Este episodio bien podría llevarnos un siglo atrás, donde los sacerdotes eran los objetivos en sus propias parroquias y esa Guerra Cristera legara un fragmento de nuestra historia con cientos de víctimas y una veintena de santos mártires. Pero no es 1926, es un convulso 2022 donde los grupos armados disponen de los poblados y sus habitantes.
La narrativa es atroz: Frente a dos sacerdotes y un guía de turistas muerto, Jesús Reyes, un tercer sacerdote en la iglesia, esperaba ser la cuarta víctima, pero el sicario pidió confesión y ser perdonado. En la iglesia permaneció una hora José Noriel Portillo alias “El Chueco”, identificado como responsable y a quien las víctimas vieron crecer en la región pues llevaban tres décadas predicando en la sierra. Sesenta minutos de tensión y nadie apareció para auxiliar a los sacerdotes, no hubo autoridades presentes. De nada sirvió que el padre Reyes pidiera que dejara los cuerpos en el recinto; hombres armados se los llevaron, había que seguir el protocolo e imponer el control. Cuerpos secuestrados, revictimizados. Más tarde fueron localizados y la información dio la vuelta al mundo. Líderes, académicos e incluso el Papa Francisco se pronunció al respecto.
No hubo quien pudiera repeler las agresiones del pasado lunes en Chihuahua, porque no sólo fueron dos jesuitas y un guía de turistas asesinados, fueron dos civiles más sustraídos de su domicilio, que terminó en llamas, los desaparecidos en la comunidad ese mismo día. Las víctimas invisibles son más de las que contamos. Mientras se despedían a los sacerdotes asesinados en Chihuahua, en Jalisco se hacía lo propio con los policías asesinados en El Salto, Jalisco, cumpliendo su deber. Y esa es la fotografía del México rojo en el que vivimos. Cada rincón tiene su historia y todos los días se cuenta una diferente.
Cinco millones de pesos como recompensa por el autor material de los hechos en Chihuahua fue la respuesta del Presidente. ¿Quién arriesgaría su vida o la de su familia por una recompensa? El precio por la captura no es la salida, es el trabajo de las instituciones en acción y con un plan lo que hace falta. Y en efecto, vale más de cinco millones de pesos.

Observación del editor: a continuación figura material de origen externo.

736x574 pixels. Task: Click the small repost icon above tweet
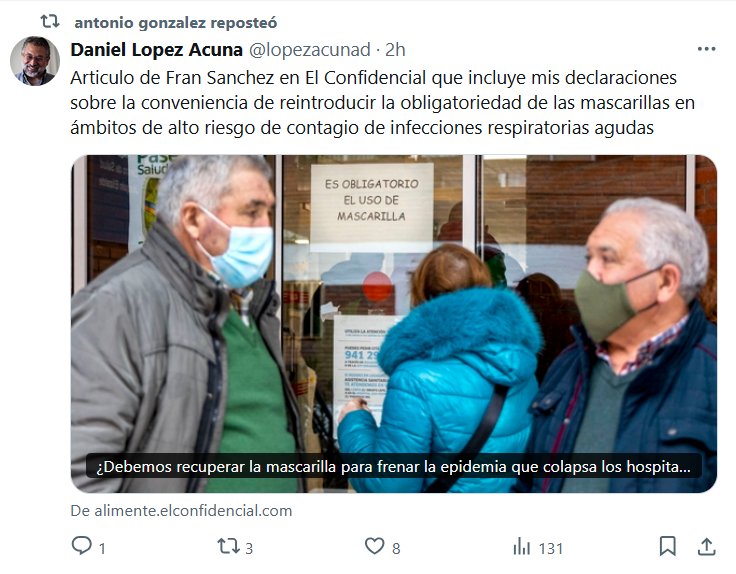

Cada movimiento militar o de la Guardia Nacional de un Estado a otro implica dinero. Se movilizan los efectivos del Centro al Norte, del Norte al Occidente o al Sur según se requiera, con el objetivo de encontrar a tal o a cual responsable, a tal o cual líder, pero en la búsqueda de un objetivo se pierde el plano general. La seguridad sigue pendiendo de un hilo, porque se capturan o se abaten delincuentes, pero la inseguridad se queda donde mismo.

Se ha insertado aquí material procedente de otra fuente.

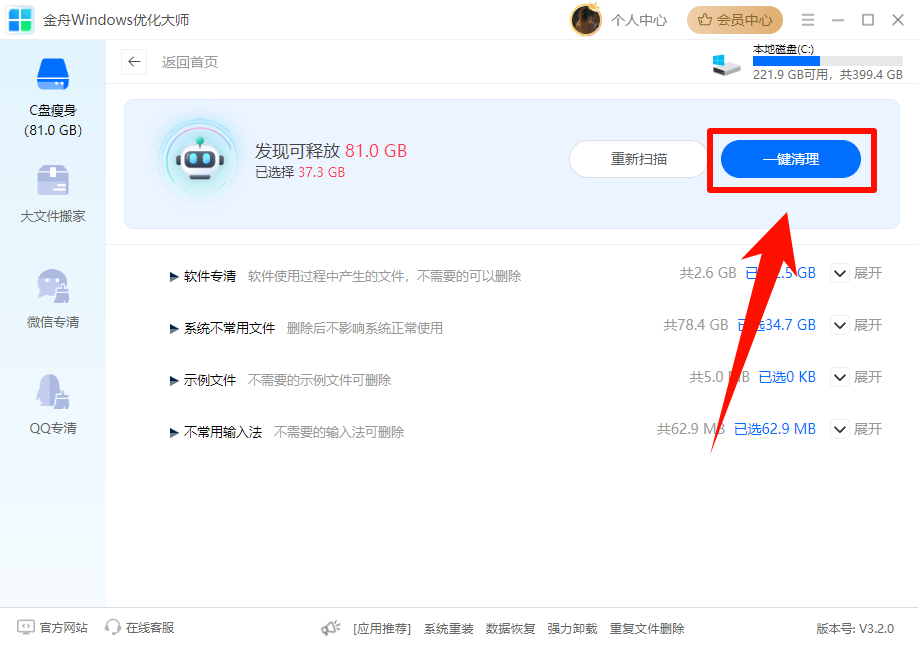Click the disk usage progress bar
The height and width of the screenshot is (647, 918).
click(x=826, y=60)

¿Qué más falta? ¿Qué le falta al Ejecutivo del país para presentar la respuesta contra la violencia que los mexicanos esperan desde hace más de tres años? ¿Dónde está la nueva estrategia de seguridad luego de que los abrazos que tanto promueve el Presidente, como diría Almodóvar, están rotos? Los balazos los rompieron.
En la lucha del Estado contra el crimen organizado la población va perdiendo. Se pierden padres, madres, hijos, estudiantes, normalistas, sacerdotes, periodistas y la lista sigue. No hay tregua. No hay recinto que detenga la violencia. En la última década 30 sacerdotes han sido asesinados de acuerdo al Centro Católico Multimedial, pero miles de mexicanos más han perdido la vida a manos del crimen organizado, muchos siguen sin aparecer. No hay manera de seguir mirando de lado; decir que quieren colocar al país en el “banquillo de los acusados” está de más. Urge una reestructura antes de que la soberanía se pierda en el caos de las guerras civiles.